Mais comment briser un système social où les dominations se re-fabriquent sans cesse ? « Le marxisme doit être mobilisé. […] L’exploitation des femmes et leur domination passent par la matière ». Si les droits et les lois sont insuffisants, alors « les corps, comme corps collectif, se rebellent et se remettent au centre de la question démocratique ». En ce sens, le mouvement MeToo est la révolte, voire la révolution, d’un corps collectif, une prise de parole, une demande d’égalité, un événement historique et politique dénonçant l’usage du corps des femmes par les hommes. « C’est politique parce que les femmes demandent justice, elles remettent en cause un rapport de force.
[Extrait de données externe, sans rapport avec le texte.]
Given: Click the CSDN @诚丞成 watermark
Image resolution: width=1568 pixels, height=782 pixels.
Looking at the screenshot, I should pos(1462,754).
C’est cela la politique, c’est quand un groupe d’opprimés dit : “Ça suffit”. » La domination masculine d’invisible devient visible : « ce qui s’est passé à Hollywood n’est pas un dérapage, cela fait partie du système ». « Il n’y a pas (encore) de loi qui condamne le sexisme (à l’instar du racisme) », pourtant « les affaires de sexe qui touchent les hommes politiques montrent qu’elles ne sont pas qu’une affaire de morale », mais qu’elles relèvent d’une « toujours nouvelle écriture de l’histoire, celle de l’égalité des sexes ».

Comme le dit Geneviève Fraisse, entre hommes et femmes, le jeu n’est pas égal, mais, comme le dirait Beauvoir en reprenant une expression chérie par Sartre, les jeux ne sont pas faits. Aux lecteurs et aux lectrices de s’engager. Ouvrons le balluchon !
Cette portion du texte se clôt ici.